Well it's trading "bad code can populate the program's string intern table with invalid string objects" for "bad code can instantly deadlock the program", which is not much of an upgrade. And wouldn't you need to do this in every function that uses more than 2 or more related mutable objects 1 time each, or uses 1 mutable object more than 1 time? Do you know of any systems that work like this?
This is basically a very poor man's version of software transactional memory. Noticing this is one step on the road to realizing that shared memory concurrency needs cooperative synchronization (and locks are just one way to achieve that), and most important of all, you should strictly limit the number of functions that need to synchronize at all, by strictly limiting the number of shared data objects.
I think the article OP and many in the comments here have taken the wrong lessons from this. I think the real lessons are:
1. In a program containing data races, one cannot assume objects obey their stated invariants.
2. Therefore, security/correctness in a shared memory concurrent system cannot be achieved if there is untrusted/unverified code (i.e., code that may introduce data races).
3. Regardless, it may pay dividends to try harder to learn from 1 and do better at validating input, especially in silently pervasively used shared state (e.g., the string intern table).
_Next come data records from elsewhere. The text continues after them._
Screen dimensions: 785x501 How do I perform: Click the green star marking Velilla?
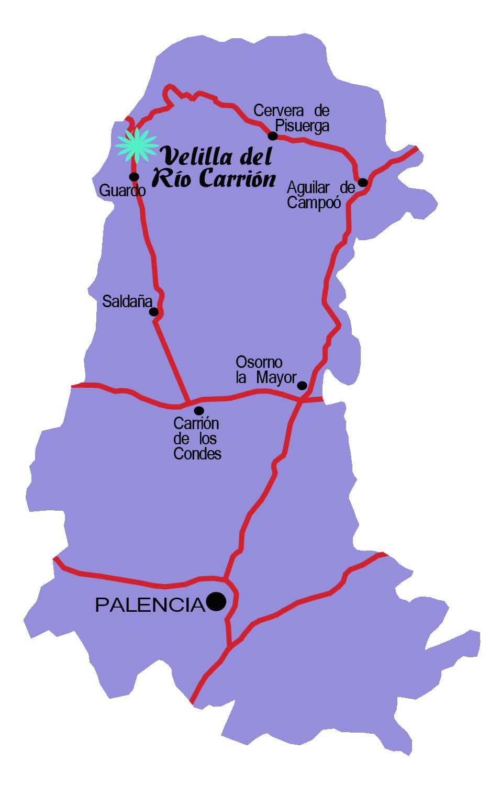(x=137, y=145)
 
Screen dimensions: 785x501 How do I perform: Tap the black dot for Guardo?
(x=134, y=176)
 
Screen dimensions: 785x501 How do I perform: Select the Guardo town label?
(x=122, y=190)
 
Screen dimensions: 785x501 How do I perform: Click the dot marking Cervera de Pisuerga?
(x=273, y=136)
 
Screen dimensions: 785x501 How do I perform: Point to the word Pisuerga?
(x=303, y=126)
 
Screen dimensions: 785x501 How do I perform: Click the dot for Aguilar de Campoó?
(x=362, y=182)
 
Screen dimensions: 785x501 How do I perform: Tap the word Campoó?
(x=314, y=203)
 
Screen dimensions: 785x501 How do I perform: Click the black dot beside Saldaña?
(x=154, y=312)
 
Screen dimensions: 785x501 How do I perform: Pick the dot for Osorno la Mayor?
(x=302, y=386)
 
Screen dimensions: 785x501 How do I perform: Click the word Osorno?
(x=259, y=362)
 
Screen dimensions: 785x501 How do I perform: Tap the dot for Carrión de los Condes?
(x=199, y=411)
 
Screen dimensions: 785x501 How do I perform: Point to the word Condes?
(x=197, y=453)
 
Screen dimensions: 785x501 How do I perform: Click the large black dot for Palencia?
(x=216, y=601)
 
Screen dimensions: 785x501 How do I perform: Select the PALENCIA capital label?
(x=150, y=605)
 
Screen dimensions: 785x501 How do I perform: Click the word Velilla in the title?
(x=192, y=156)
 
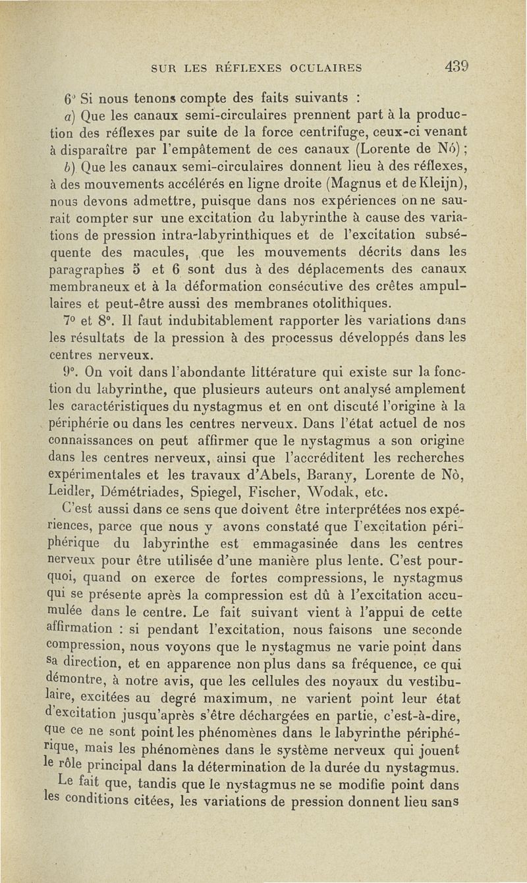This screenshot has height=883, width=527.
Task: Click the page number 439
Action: (455, 67)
Unfortunately, I think this will always be best effort.
I get it, you find the infinite loop to be distateful. Here's an alternative: Remove the loop wrapper. Add `throw new ConcurrentModificationException();` at the end. Don't modify the two helper functions. This way, the constructor only gets one chance to try doing the encoding. Change the Javadoc to say that if the array contents are modified while the constructor is executing, the function may (but is not guaranteed to) throw ConcurrentModificationException.
> it's trading "bad code can populate the program's string intern table with invalid string objects" for "bad code can instantly deadlock the program", which is not much of an upgrade.
A lot more harm can come from code doing the wrong thing or producing wrong answers than from deadlocks.
Are you really going to put while(true) around every nearly every access of mutable state in your programs? That is the implication I get from your comment. I really think you should think hard before trying to dig your way out of a hole like that.
It's not very different from grabbing a mutex on the string. Except that someone is more likely to hang a mutex forever than to make this code hang forever. So yes that's fine. Why wouldn't it be?
And "every time a string is copied" is pretty far from "nearly every access of mutable state".
Also unless the string-changing code has a very elaborate timing attack, won't it only make the constructor loop again about half the time at most?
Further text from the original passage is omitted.